Disclaimer: I own nothing except for the plot. (There's a plot?)
Cat and Mouse: The Chase
By Ela-chan
Exactly who's the cat, and who's the mouse?
Chapter Eight
The Household and its Masters
'Yeah, she's not bad-looking.'
'Sort of pretty, really.'
'In a too-animalistic, voice-too-deep-to-be-legal kind of way.'
Petunia thudded down the stairs with the grace of a giraffe, causing the illegally lounging launderers to quickly smash out their stubs of cigarettes under their bare feet.
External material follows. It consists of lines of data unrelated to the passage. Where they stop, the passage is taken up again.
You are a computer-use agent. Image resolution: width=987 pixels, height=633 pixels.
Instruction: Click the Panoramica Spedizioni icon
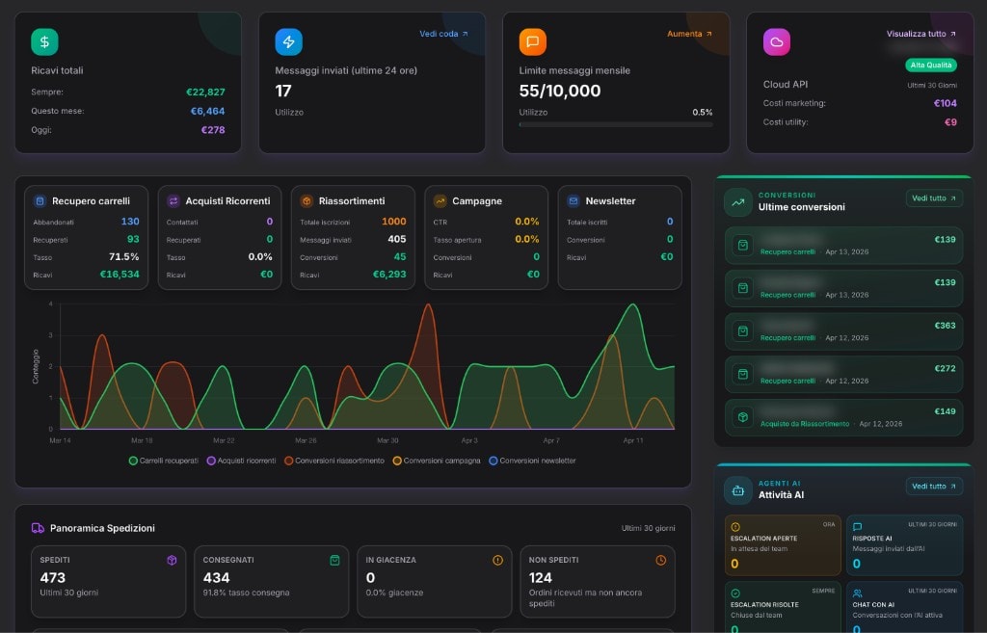tap(36, 528)
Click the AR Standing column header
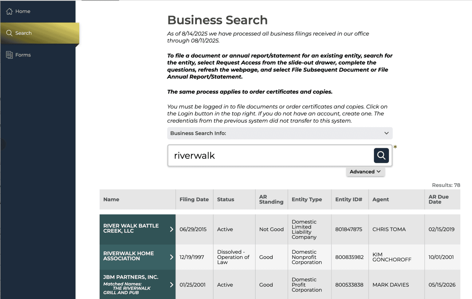The width and height of the screenshot is (472, 299). pyautogui.click(x=271, y=199)
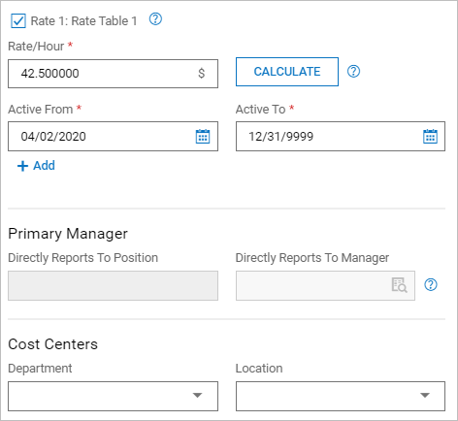Click plus icon beside Add
458x421 pixels.
pos(22,166)
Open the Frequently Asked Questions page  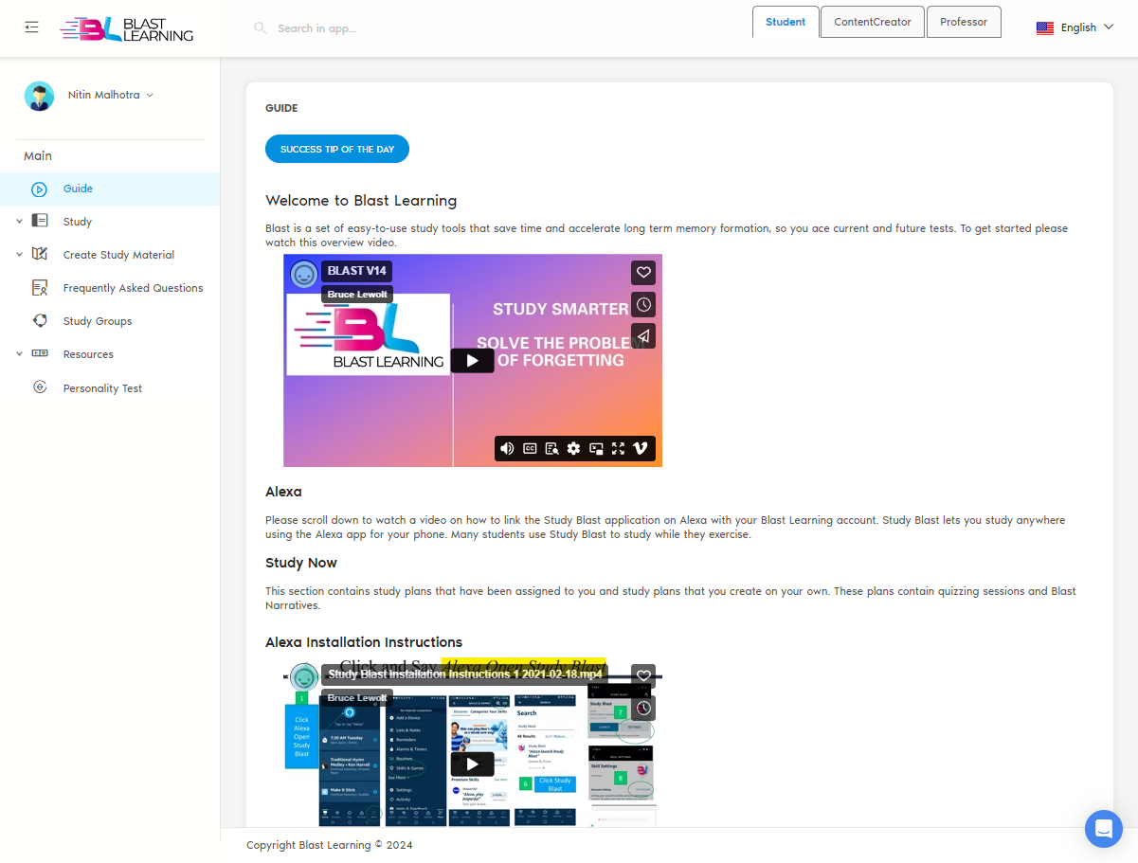point(133,287)
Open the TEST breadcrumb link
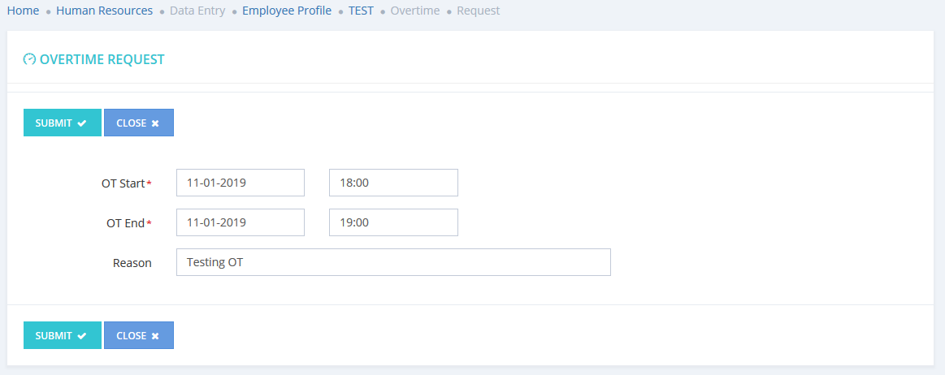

As the little mistress collected herself off the floor in the most dignified of ways (as in the-most-quiet-so-no-one-would-notice way), the young men hitched the baskets on their hips higher, pretending to count how many stained things were in their respective piles, all the while trying not to scream from the burning sensation on the pads of their feet.
'Good morning, Miss Petunia,' they greeted suavely when Petunia sauntered past, head held ludicrously high. They wisely ignored the limp she now carried. The stubs had scorched their way through their first layer of skin. Teeth bit down on lips.
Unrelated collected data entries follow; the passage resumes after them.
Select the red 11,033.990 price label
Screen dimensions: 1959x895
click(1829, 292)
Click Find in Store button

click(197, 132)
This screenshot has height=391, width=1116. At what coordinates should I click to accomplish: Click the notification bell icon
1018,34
'You look radiant today, Miss!' Meev almost gasped out, swallowing mountains of slow, eating pain. He closed his eyes in an attempt to avert the picture of the young girl's caked drool and electrified hair.
'Simply fetching!' complied his companion, cutting a clean line through his bottom lip. As the pain registered, Josh, the now-injured, let loose a howl he could not help. It was a hybrid sound of sorts, like a pained seal mating. Both men held their breaths, hoping to whatever higher power listening to force Petunia out of the corridor. Fast.
The girl halted, her stillness shooting shards of annoyance through the Evans employees. Meev and Josh closed their eyes and half-attempted to swallow their lips by sucking them in as fast as they went. The result proved fascinating. Petunia turned slowly and walked (or waddled) toward them, suspicion evident in every step (stumble) she took. Her form stilled a metre away from the squirming men. They visibly cowered under her level gaze.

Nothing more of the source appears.